> Task to complete: Reproduce the lines below verbatim, from the line containing "Click the Samsung phone device icon" up to and including the line containing "(x=719, y=86)".

> Raw data:
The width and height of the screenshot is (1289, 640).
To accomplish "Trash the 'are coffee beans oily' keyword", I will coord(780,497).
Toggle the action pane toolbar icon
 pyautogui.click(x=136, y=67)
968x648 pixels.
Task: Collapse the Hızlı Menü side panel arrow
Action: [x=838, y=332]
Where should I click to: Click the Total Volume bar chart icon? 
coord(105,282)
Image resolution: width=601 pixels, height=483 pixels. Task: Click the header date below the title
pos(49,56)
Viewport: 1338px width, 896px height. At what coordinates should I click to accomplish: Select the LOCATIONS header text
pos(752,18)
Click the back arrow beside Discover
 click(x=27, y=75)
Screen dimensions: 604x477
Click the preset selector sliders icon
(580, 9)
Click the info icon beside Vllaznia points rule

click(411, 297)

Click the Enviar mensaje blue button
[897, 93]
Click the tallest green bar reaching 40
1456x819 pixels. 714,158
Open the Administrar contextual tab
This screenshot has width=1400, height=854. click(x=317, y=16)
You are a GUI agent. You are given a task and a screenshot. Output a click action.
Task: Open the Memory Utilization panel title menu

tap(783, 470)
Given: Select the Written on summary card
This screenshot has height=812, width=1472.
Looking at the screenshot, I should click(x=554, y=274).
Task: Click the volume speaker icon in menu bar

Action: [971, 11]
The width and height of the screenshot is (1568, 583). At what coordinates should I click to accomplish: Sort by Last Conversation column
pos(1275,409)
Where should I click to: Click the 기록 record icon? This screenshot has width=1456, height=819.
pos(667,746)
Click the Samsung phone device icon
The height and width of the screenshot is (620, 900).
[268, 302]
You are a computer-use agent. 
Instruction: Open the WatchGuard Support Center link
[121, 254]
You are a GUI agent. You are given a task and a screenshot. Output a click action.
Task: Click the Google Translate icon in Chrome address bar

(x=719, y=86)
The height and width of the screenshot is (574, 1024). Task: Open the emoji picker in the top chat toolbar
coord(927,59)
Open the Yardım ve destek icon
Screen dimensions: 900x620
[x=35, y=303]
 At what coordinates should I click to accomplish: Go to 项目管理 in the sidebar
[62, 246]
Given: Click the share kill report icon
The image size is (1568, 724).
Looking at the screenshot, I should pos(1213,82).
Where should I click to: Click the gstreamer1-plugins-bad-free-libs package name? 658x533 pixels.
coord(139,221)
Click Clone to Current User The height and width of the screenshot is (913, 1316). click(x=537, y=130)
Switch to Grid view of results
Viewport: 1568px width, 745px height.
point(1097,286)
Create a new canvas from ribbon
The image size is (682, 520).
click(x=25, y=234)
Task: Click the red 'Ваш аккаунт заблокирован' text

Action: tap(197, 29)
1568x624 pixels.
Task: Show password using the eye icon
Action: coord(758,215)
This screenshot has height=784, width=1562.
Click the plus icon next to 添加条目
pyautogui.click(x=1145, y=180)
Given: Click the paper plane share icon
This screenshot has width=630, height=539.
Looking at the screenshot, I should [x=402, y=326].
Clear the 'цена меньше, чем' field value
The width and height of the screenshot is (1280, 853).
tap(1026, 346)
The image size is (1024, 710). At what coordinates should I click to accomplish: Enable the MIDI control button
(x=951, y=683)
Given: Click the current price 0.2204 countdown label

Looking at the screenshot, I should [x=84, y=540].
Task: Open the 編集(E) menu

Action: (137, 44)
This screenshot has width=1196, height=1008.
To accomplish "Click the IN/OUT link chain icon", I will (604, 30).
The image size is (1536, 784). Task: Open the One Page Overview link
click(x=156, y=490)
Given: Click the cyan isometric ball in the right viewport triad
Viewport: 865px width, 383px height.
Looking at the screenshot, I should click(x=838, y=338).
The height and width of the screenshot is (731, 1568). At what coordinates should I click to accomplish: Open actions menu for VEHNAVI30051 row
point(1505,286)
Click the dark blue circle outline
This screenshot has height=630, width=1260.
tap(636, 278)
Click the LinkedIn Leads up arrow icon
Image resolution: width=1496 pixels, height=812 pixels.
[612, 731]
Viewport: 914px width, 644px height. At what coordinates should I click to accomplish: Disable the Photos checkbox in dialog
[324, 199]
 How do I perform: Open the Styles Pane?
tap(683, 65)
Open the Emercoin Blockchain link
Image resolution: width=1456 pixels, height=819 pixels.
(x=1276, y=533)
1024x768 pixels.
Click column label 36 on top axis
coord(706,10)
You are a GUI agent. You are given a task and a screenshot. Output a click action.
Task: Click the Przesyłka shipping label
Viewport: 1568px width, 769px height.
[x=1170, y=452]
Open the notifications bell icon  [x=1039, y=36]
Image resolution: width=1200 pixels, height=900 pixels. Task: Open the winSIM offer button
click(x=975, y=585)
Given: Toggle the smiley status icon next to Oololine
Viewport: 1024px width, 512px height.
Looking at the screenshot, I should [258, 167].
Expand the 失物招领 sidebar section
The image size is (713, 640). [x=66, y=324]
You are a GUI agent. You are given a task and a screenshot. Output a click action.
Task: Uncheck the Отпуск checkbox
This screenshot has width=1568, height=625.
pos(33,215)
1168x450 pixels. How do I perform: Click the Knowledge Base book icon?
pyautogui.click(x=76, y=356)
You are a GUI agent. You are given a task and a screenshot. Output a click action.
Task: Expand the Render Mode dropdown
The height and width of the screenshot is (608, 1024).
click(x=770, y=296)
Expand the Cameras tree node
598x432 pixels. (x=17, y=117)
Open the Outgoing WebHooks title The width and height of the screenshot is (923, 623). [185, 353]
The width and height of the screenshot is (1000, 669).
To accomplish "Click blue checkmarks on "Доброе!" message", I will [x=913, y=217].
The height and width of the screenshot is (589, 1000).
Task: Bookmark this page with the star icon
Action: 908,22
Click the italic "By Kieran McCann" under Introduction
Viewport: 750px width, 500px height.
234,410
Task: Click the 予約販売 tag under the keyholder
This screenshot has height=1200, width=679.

> Final result:
Click the Samsung phone device icon
The height and width of the screenshot is (620, 900).
[268, 302]
You are a computer-use agent. 
Instruction: Open the WatchGuard Support Center link
[121, 254]
You are a GUI agent. You are given a task and a screenshot. Output a click action.
Task: Click the Google Translate icon in Chrome address bar

(x=719, y=86)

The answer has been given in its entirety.